- Participating broadcaster: Cuban Institute of Radio and Television (ICRT)
- Country: Cuba
- Selection process: National OTI Festival
- Selection date: October 1997

Competing entry
- Song: "Golondrina"
- Artist: Tania Tania
- Songwriter: Samuel Concepción

Placement
- Semi-final result: Qualified
- Final result: Finalist

Participation chronology
| ◄1996 • | 1997 | • 1998► |

= Cuba in the OTI Festival 1997 =

Cuba was represented at the OTI Festival 1997 with the song "Golondrina", written by Samuel Concepción, and performed by Tania Tania. The Cuban participating broadcaster, the Cuban Institute of Radio and Television (ICRT), selected its entry through a national televised competition. The song, qualified from the semi-final, was one of the finalists.

== National stage ==
The Cuban Institute of Radio and Television (ICRT) held a national televised competition to select its entry for the 26th edition of the OTI Festival.

Competing entries on the National OTI Festival – Cuba 1997
| Song | Artist | Songwriter(s) |
|---|---|---|
| "Golondrina" | Tania Tania | Samuel Concepción |
| "Porque tú ya no estás" | Alfonso Llorens | Alfonso Llorens |
| "Un canto a mi guitarra" | Leo Montesinos | Julio A. Brito |

=== Final ===
The final was held in October 1997, presented by Alina Rodríguez and Héctor Quintero.

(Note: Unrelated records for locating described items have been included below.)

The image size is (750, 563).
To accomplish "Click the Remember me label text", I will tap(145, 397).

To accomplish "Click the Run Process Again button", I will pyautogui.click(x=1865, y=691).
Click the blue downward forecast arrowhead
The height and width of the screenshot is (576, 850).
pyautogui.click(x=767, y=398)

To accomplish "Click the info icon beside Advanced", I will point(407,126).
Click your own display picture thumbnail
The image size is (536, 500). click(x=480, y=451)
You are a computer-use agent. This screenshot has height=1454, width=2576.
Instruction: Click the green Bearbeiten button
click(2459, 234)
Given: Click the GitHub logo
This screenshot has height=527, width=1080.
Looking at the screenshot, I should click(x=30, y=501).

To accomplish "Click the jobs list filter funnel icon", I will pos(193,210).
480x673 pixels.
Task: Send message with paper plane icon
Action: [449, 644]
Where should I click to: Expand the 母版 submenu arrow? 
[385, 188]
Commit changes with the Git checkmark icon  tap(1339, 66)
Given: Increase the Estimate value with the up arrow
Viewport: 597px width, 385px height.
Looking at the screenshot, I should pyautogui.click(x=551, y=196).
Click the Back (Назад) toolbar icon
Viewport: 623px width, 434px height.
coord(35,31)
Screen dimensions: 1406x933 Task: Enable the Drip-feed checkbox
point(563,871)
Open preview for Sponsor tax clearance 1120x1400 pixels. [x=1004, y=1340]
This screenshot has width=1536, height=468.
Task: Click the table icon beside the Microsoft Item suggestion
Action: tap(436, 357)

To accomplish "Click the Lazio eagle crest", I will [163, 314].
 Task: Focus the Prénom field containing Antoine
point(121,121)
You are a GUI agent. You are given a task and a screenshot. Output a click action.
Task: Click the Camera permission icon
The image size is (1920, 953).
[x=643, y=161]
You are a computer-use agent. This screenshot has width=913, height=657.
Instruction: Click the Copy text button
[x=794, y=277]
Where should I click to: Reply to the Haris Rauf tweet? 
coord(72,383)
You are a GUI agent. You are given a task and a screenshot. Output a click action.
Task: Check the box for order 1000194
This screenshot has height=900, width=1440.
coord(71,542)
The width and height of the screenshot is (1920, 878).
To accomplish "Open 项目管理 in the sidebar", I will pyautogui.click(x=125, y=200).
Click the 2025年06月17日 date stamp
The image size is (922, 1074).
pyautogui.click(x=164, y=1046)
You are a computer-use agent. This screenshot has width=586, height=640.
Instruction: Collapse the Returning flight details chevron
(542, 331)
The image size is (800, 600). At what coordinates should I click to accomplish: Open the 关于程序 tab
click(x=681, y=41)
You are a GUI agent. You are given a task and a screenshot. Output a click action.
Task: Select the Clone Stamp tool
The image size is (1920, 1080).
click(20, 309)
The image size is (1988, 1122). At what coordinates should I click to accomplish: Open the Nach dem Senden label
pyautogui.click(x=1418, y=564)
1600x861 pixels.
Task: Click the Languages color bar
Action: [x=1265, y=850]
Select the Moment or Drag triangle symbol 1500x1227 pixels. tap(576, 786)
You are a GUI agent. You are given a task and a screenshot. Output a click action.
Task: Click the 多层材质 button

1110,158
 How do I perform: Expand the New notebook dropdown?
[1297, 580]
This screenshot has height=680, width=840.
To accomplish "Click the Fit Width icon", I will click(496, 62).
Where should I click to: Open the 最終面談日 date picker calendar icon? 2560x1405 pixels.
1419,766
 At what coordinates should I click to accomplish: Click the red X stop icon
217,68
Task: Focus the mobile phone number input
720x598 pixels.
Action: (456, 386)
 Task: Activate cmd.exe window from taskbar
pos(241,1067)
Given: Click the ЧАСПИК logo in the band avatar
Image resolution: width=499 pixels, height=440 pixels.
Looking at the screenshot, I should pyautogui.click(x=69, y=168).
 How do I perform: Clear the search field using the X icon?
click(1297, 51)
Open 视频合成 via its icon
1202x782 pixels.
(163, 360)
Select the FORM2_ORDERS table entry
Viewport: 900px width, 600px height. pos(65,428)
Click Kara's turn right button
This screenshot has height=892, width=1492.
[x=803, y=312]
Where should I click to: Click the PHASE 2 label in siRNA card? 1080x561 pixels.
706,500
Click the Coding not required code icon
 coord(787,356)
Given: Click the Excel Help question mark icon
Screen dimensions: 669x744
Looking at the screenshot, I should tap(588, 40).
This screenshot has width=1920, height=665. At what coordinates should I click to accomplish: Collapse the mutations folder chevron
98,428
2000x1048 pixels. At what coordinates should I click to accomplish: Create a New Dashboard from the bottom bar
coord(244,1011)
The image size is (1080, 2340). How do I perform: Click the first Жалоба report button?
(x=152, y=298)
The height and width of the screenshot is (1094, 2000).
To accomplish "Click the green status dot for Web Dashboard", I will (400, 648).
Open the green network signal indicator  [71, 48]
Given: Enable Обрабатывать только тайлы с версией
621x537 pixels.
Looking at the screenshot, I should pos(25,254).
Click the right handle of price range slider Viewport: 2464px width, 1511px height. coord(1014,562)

The winner was "Golondrina", written by Samuel Concepción, and performed by Tania Tania; with "Porque tú ya no estás", written and performed by Alfonso Llorens, placing second; and "Un canto a mi guitarra", written by Julio A. Brito, and performed by Leo Montesinos, placing third. The first prize trophies were delivered by Eduardo Antonio, the second prize trophies by Rojitas, and the third prize trophies by Jorge Luis Pacheco. The festival ended with a reprise of the winning entry.

Result of the final of the National OTI Festival – Cuba 1997
| R/O | Song | Artist | Result |
|---|---|---|---|
|  | "Golondrina" | Tania Tania | 1 |
|  | "Porque tú ya no estás" | Alfonso Llorens | 2 |
|  | "Un canto a mi guitarra" | Leo Montesinos | 3 |

== At the OTI Festival ==
On 24–25 October 1997, the OTI Festival was held at Plaza Mayor in Lima, Peru, hosted by Compañía Peruana de Radiodifusión (CPR), and broadcast live throughout Ibero-America. Tania Tania performed "Golondrina" in the semi-final, with Víctor Salazar conducting the event's orchestra, and qualifying for the final. In the final, it was not among the top-three places revealed at the end.